== WORK ITEM ==
Please restate each line of the data below exactly. Omit all images.

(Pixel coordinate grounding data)
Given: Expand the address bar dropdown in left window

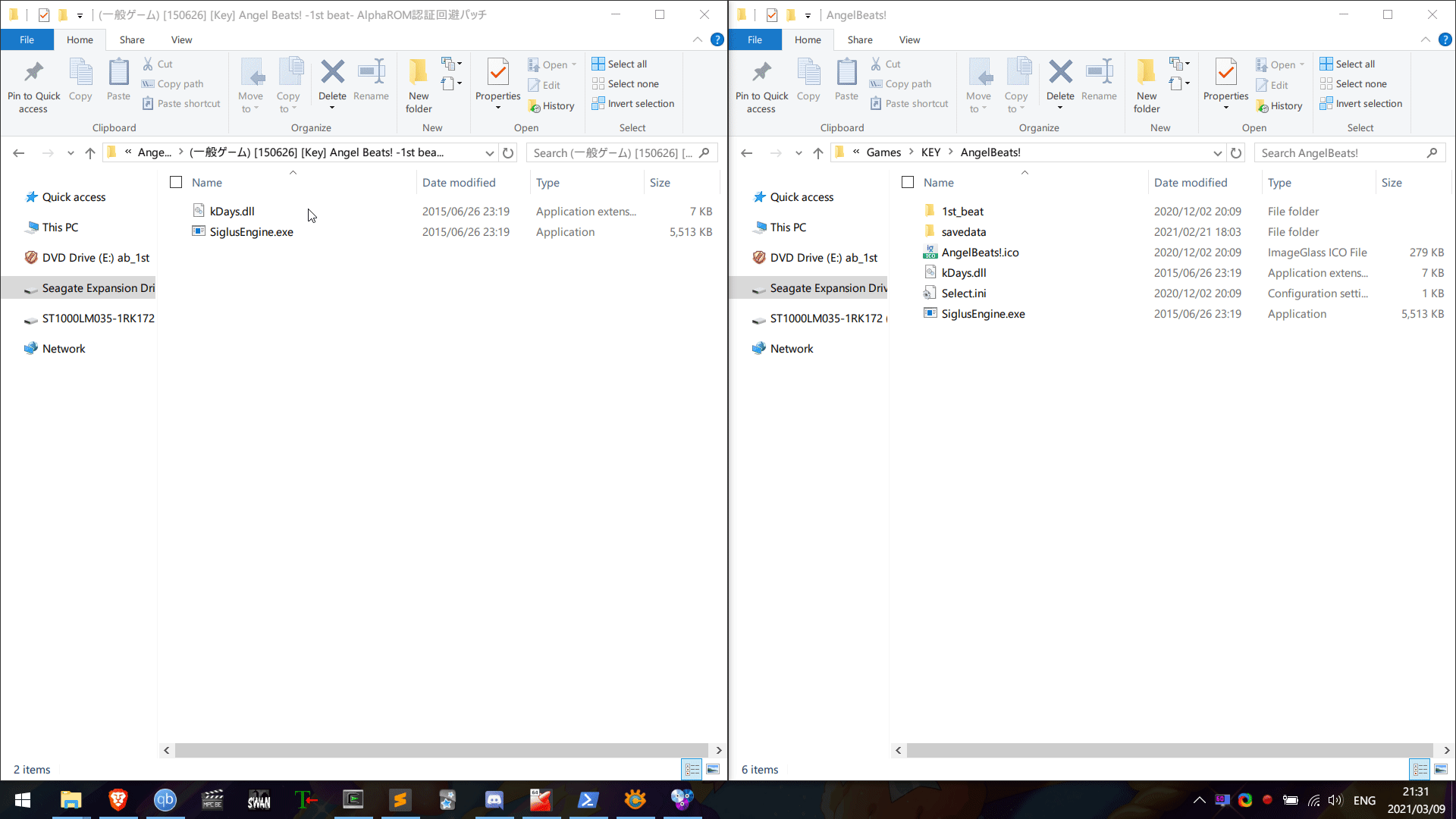Looking at the screenshot, I should click(x=490, y=153).
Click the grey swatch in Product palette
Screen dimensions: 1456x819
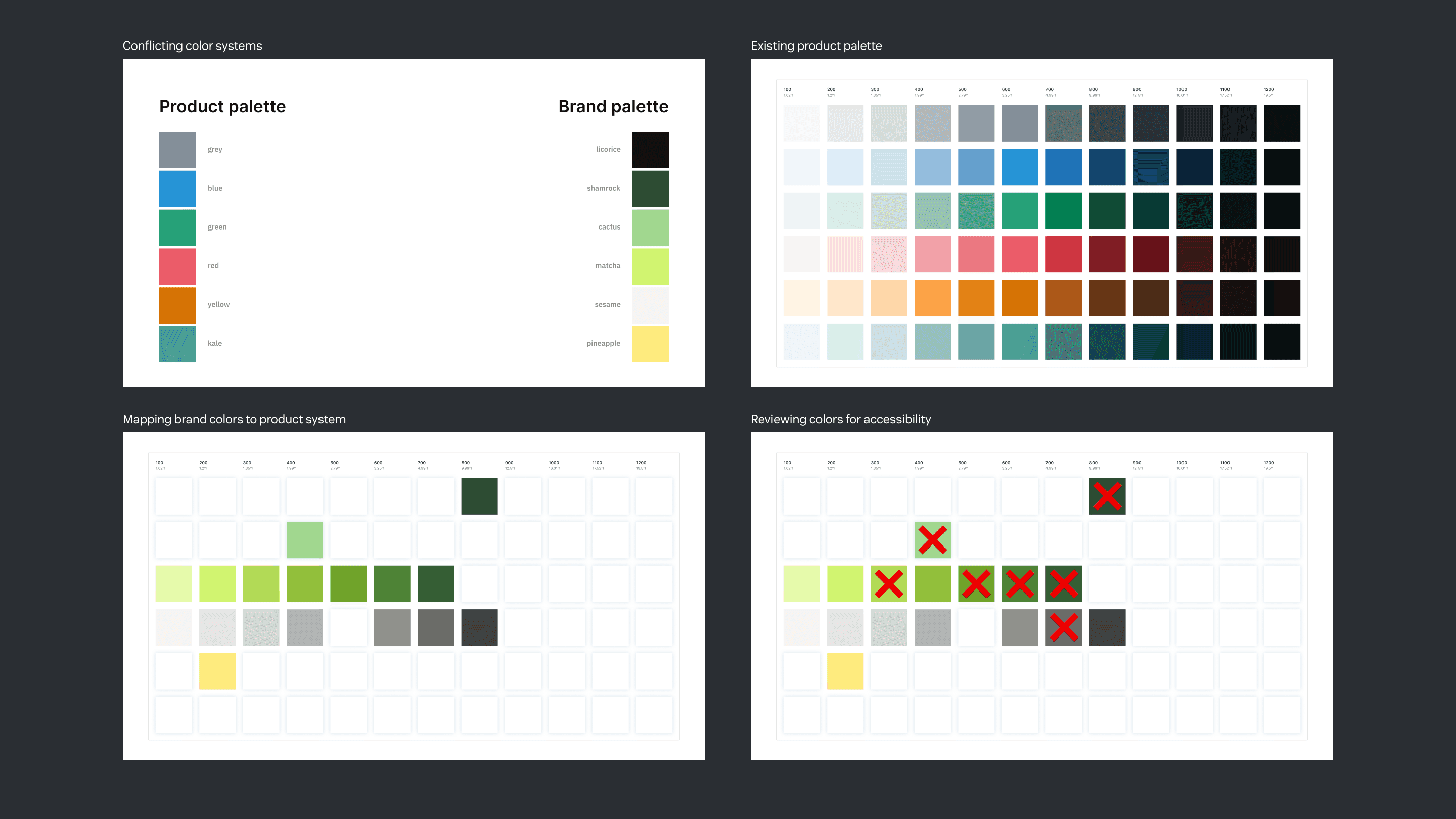coord(177,150)
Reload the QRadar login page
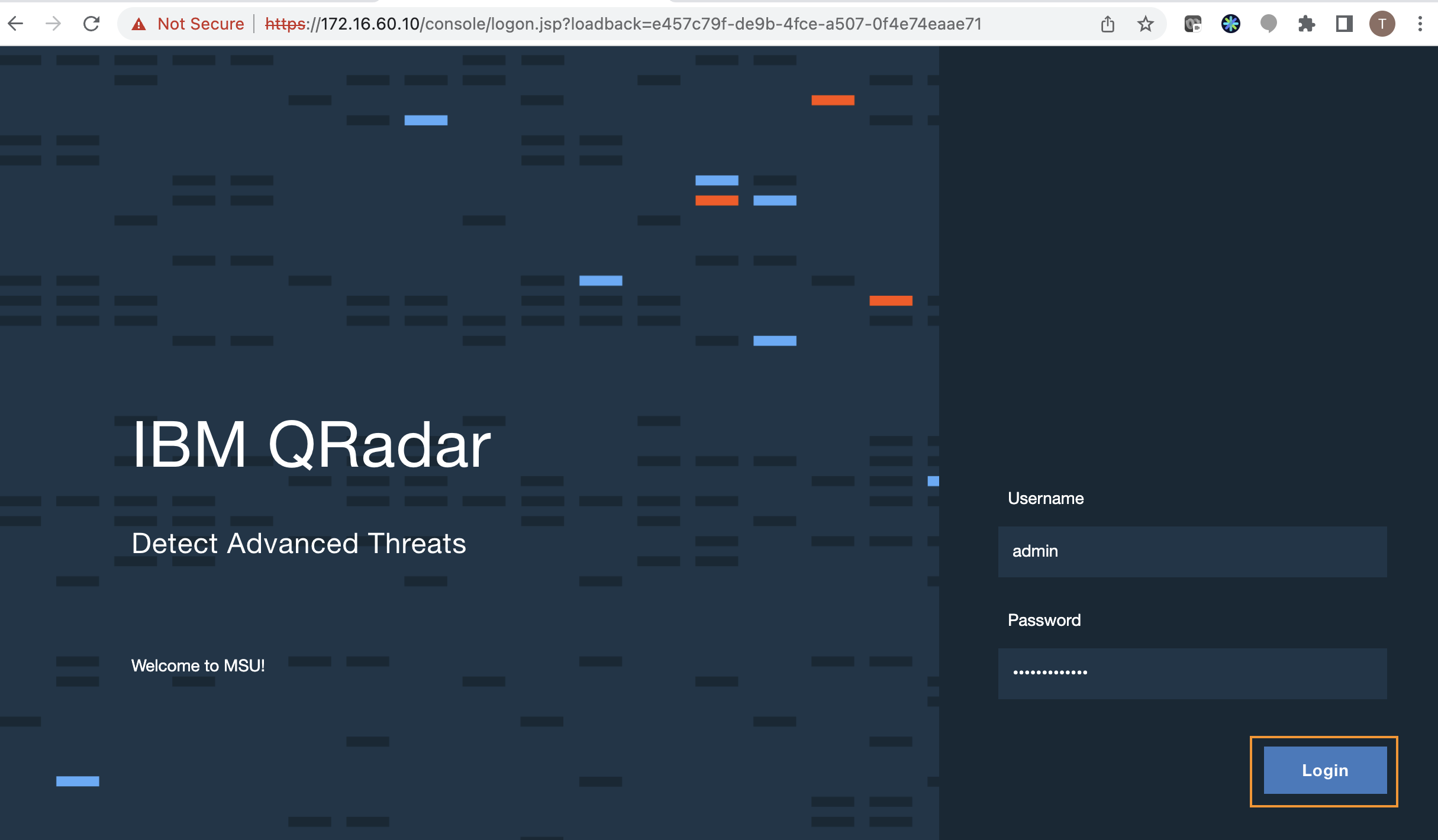 coord(91,24)
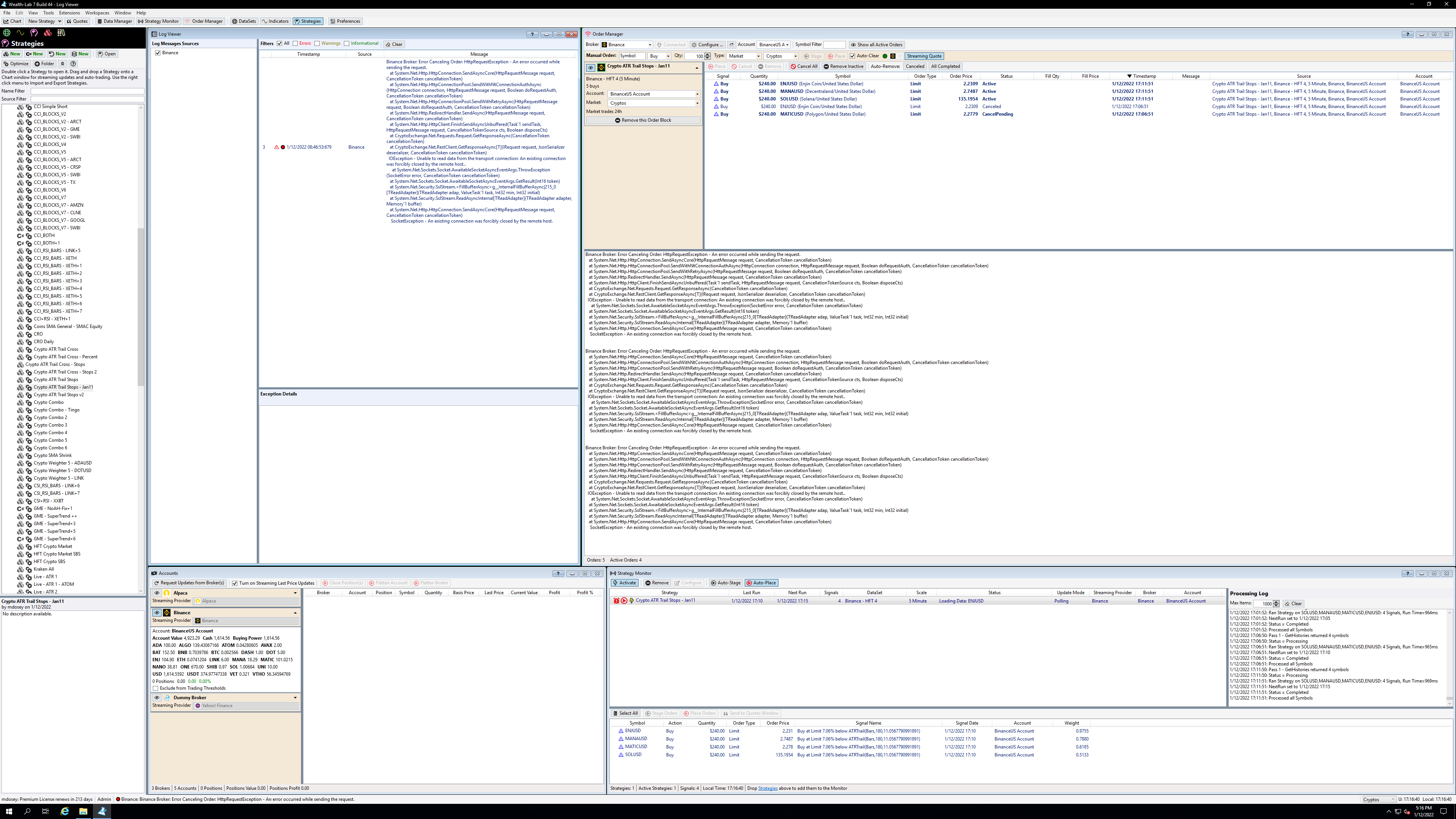Click the sine wave Indicators icon
Viewport: 1456px width, 819px height.
pyautogui.click(x=20, y=33)
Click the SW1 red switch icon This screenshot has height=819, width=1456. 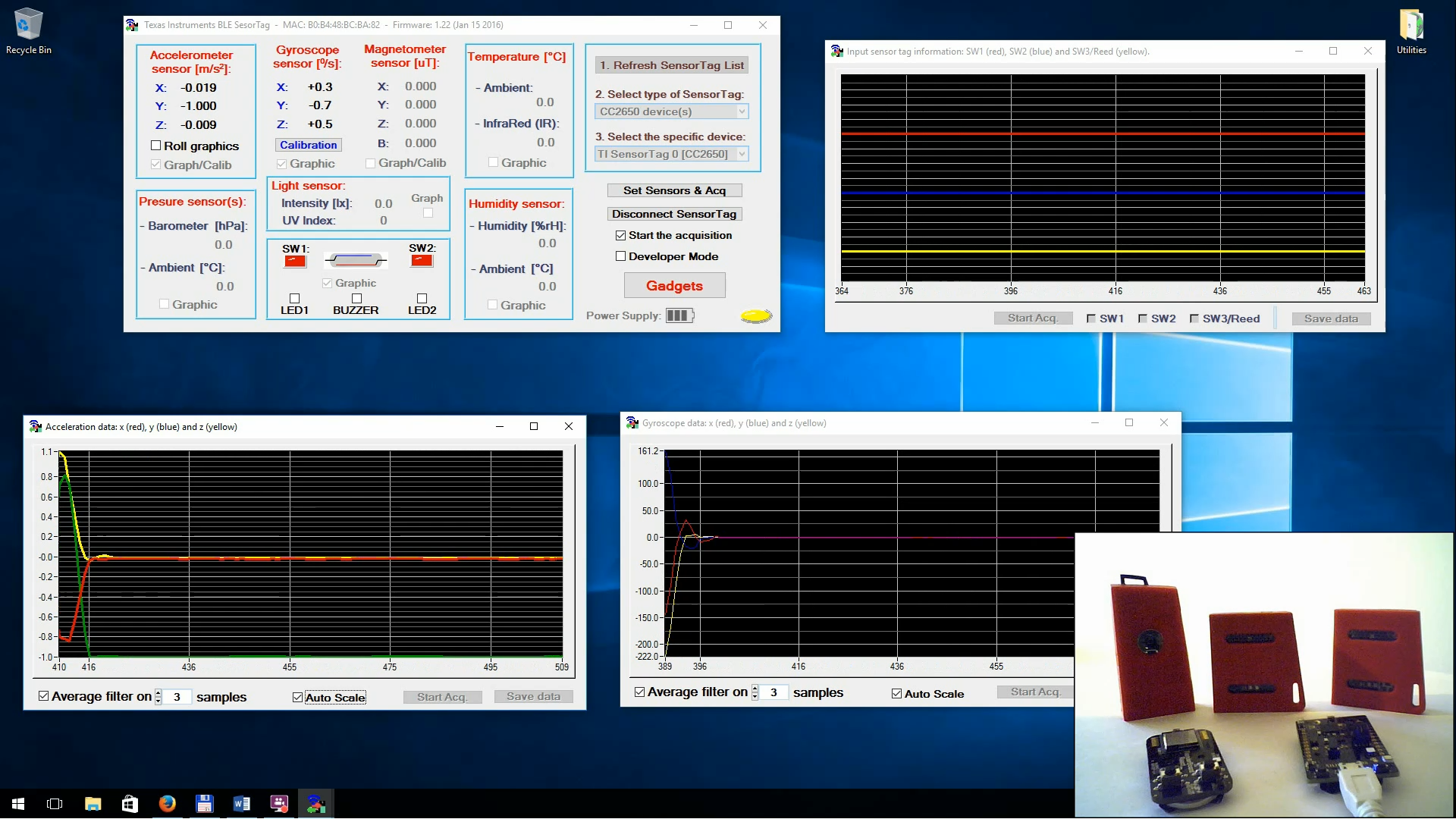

== REPLY TO THE EXERCISE ==
Given: Expand the address bar dropdown in left window

Looking at the screenshot, I should click(x=490, y=153).
Click the grey swatch in Product palette
Screen dimensions: 1456x819
coord(177,150)
Reload the QRadar login page
 coord(91,24)
Click the sine wave Indicators icon
Viewport: 1456px width, 819px height.
pyautogui.click(x=20, y=33)
Click the SW1 red switch icon This screenshot has height=819, width=1456. 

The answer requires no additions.